## Goal
Render the records below as a numbered list with one line per item, leaving out any blank lines.
-- START OF Data provided --
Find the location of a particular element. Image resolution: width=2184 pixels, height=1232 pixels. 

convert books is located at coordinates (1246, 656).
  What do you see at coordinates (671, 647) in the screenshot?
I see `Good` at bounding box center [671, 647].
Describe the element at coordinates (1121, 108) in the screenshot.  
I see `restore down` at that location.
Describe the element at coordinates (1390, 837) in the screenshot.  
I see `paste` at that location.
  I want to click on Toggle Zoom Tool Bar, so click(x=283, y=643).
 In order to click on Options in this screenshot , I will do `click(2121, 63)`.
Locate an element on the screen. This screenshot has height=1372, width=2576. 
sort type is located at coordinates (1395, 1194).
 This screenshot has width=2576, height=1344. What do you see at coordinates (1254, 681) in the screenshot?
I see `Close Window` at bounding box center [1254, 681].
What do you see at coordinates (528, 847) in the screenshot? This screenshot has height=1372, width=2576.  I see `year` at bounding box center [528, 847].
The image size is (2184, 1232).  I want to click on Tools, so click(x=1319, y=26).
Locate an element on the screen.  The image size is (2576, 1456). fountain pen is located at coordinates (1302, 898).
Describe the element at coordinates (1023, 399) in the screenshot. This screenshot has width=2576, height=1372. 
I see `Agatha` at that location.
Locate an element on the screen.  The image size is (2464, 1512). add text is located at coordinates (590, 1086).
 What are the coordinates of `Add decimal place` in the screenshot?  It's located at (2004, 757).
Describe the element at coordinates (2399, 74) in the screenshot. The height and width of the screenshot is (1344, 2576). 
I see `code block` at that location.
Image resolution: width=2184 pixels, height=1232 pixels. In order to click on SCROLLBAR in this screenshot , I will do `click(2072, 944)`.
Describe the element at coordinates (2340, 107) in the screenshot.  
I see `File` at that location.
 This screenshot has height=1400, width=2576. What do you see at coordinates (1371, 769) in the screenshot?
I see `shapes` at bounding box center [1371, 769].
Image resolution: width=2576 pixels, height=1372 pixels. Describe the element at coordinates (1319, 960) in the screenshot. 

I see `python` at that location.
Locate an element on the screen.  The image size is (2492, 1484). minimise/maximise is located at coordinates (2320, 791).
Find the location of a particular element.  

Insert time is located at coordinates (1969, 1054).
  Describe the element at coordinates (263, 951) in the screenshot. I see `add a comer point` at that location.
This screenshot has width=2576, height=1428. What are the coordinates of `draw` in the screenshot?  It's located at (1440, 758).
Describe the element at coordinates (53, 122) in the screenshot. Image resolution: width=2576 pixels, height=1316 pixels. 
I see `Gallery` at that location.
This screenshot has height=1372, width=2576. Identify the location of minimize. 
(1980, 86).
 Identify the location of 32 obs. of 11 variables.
-- END OF Data provided --
## Written reply
1. Find the location of a particular element. Image resolution: width=2184 pixels, height=1232 pixels. 
2. convert books is located at coordinates (1246, 656).
3.   What do you see at coordinates (671, 647) in the screenshot?
4. I see `Good` at bounding box center [671, 647].
5. Describe the element at coordinates (1121, 108) in the screenshot.  
6. I see `restore down` at that location.
7. Describe the element at coordinates (1390, 837) in the screenshot.  
8. I see `paste` at that location.
9.   I want to click on Toggle Zoom Tool Bar, so click(x=283, y=643).
10.  In order to click on Options in this screenshot , I will do `click(2121, 63)`.
11. Locate an element on the screen. This screenshot has height=1372, width=2576. 
12. sort type is located at coordinates (1395, 1194).
13.  This screenshot has width=2576, height=1344. What do you see at coordinates (1254, 681) in the screenshot?
14. I see `Close Window` at bounding box center [1254, 681].
15. What do you see at coordinates (528, 847) in the screenshot? This screenshot has height=1372, width=2576.  I see `year` at bounding box center [528, 847].
16. The image size is (2184, 1232).  I want to click on Tools, so click(x=1319, y=26).
17. Locate an element on the screen.  The image size is (2576, 1456). fountain pen is located at coordinates (1302, 898).
18. Describe the element at coordinates (1023, 399) in the screenshot. This screenshot has width=2576, height=1372. 
19. I see `Agatha` at that location.
20. Locate an element on the screen.  The image size is (2464, 1512). add text is located at coordinates (590, 1086).
21.  What are the coordinates of `Add decimal place` in the screenshot?  It's located at (2004, 757).
22. Describe the element at coordinates (2399, 74) in the screenshot. The height and width of the screenshot is (1344, 2576). 
23. I see `code block` at that location.
24. Image resolution: width=2184 pixels, height=1232 pixels. In order to click on SCROLLBAR in this screenshot , I will do `click(2072, 944)`.
25. Describe the element at coordinates (2340, 107) in the screenshot.  
26. I see `File` at that location.
27.  This screenshot has height=1400, width=2576. What do you see at coordinates (1371, 769) in the screenshot?
28. I see `shapes` at bounding box center [1371, 769].
29. Image resolution: width=2576 pixels, height=1372 pixels. Describe the element at coordinates (1319, 960) in the screenshot. 
30. I see `python` at that location.
31. Locate an element on the screen.  The image size is (2492, 1484). minimise/maximise is located at coordinates (2320, 791).
32. Find the location of a particular element.  
33. Insert time is located at coordinates (1969, 1054).
34.   Describe the element at coordinates (263, 951) in the screenshot. I see `add a comer point` at that location.
35. This screenshot has width=2576, height=1428. What are the coordinates of `draw` in the screenshot?  It's located at (1440, 758).
36. Describe the element at coordinates (53, 122) in the screenshot. Image resolution: width=2576 pixels, height=1316 pixels. 
37. I see `Gallery` at that location.
38. This screenshot has height=1372, width=2576. Identify the location of minimize. 
39. (1980, 86).
40.  Identify the location of 32 obs. of 11 variables.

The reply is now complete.